Debido a su inconmensurable talento, Niccolò Paganini fue objeto de rumores y leyendas acerca de su talento, su vida y sus grandes composiciones

Aún sabiendo que su padre lo obligaba a ensayar durante 10 horas diarias, la sociedad italiana del siglo XIX prefería creer que el violinista Niccolò Paganini, le había vendido el alma al diablo.

Y no era para menos, en una Europa supersticiosa, era fácil creer que un hombre pálido, alto y delgado, de pómulos marcados; con manos grandes y dedos delgados, y que siempre vestía de negro, tuviera un pacto con el diablo.

Incluso, algunos rumores aseguraban que la madre del violinista, Teresa Bocciardo, había vendido su propia alma para que su hijo pudiera ser un músico prodigioso.

Paganini una joven proeza

Niccolò Paganini, nació el 27 de octubre de 1782 en Génova, Italia. A los siete años empezó a tocar el violín y a los once dio su primer concierto en Génova. A los quince años, el joven Paganini ya ofrecía giras en solitario.

Su talento desmedido y su inigualable memoria para evitar las partituras, le valieron la admiración de Italia, sin embargo, también lo hicieron una joven celebridad llena de problemas emocionales y sociales.

A los quince años sufrió una crisis nerviosa que lo condujo al alcoholismo.
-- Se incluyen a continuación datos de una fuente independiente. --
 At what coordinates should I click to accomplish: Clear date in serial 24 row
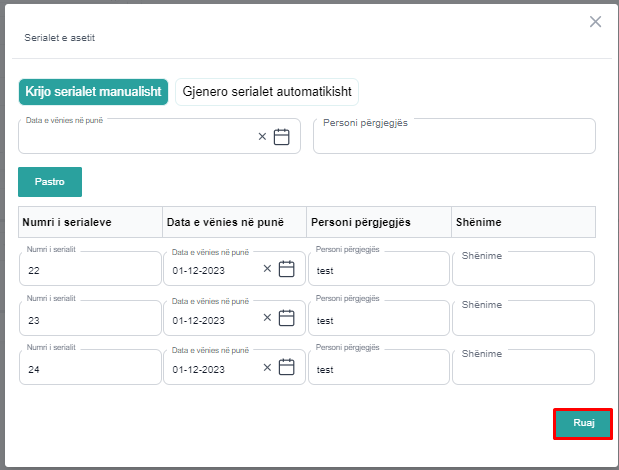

Además, su reconocimiento social lo orilló a convertirse en un apostador desmedido, bebedor y promiscuo.

Incluso, debido a su fama de mujeriego, las personas crearon el mito de que Paganini había asesinado a una mujer para extirparle las entrañas y usarlas como cuerdas de su violín; además, aseguraban que el alma de la mujer permanecía aprisionada dentro del instrumento.

Algunos, llegaron a afirmar que durante sus conciertos, se escuchaban gritos de mujeres que provenían del violín de Paganini.  

El instrumento del diablo

Durante la edad media y el renacimiento, se creía que el violín era el instrumento del diablo. Esta creencia provenía debido a que su sonido ágil y portátil incitaba a las personas a bailar, lo que causó gran conmoción para la iglesia católica.

Años después, el sobrenombre persistió y durante la existencia de Paganini, este instrumento aún era considerado del diablo. Aunado al talento sobrenatural del joven violinista, que algunos llegaban a asegurar que podía tocar hasta 12 notas por segundo y alcanzar tres octavas con el largo de su mano, las personas aseguraban que él era el mismísimo diablo.

Durante un concierto en Viena, alguien del público aseguró a ver visto al diablo ayudando a Paganini, e incluso, otros tantos aseguraban que el violinista tenia cuernos y pezuñas. E incluso, llegaron a decir que durante un concierto, el diablo hizo que un rayo impactara contra el arco de Paganini.

Actualmente se sabe que este músico prodigioso, tenía síndrome de Marfan y/o síndrome de Ehlers-Danlos, una condición que provoca mayor flexibilidad. Esto podría explicar sus movimientos sobre el escenario y darle sentido al apodo que se ganó: El hombre goma.

Todo tiene un precio

El virtuosismo casi siempre viene acompañado de una persona fuera de serie, con problemas sociales, de salud y mentales, y Paganini no fue la excepción.

Debido a su ritmo tan acelerado de vida, Paganini contrajo múltiples enfermedades como sífilis, tuberculosis y cáncer de laringe. Todo esto lo obligó a retirarse de los escenarios a los 54 años.

En su lecho de muerte, un sacerdote le ofreció la extremaunción, sin embargo la rechazó, esto avivó a un más los rumores sobre posibles actos demoniacos, sin embargo, Paganini afirmó que rechazó al sacerdote creyendo que no iba a morir.

Una semana después, 27 de mayo de 1840, murió a los 57 años.

Debido a los rumores de Paganini, su iglesia local se negó a enterrar el cuerpo y durante cuatro años, su cadáver estuvo rondando por distintos lugares. No fue hasta que el Papa Gregorio XVI permitió que el cuerpo fuera enterrado en el cementerio de La Villeta en Parma, Italia.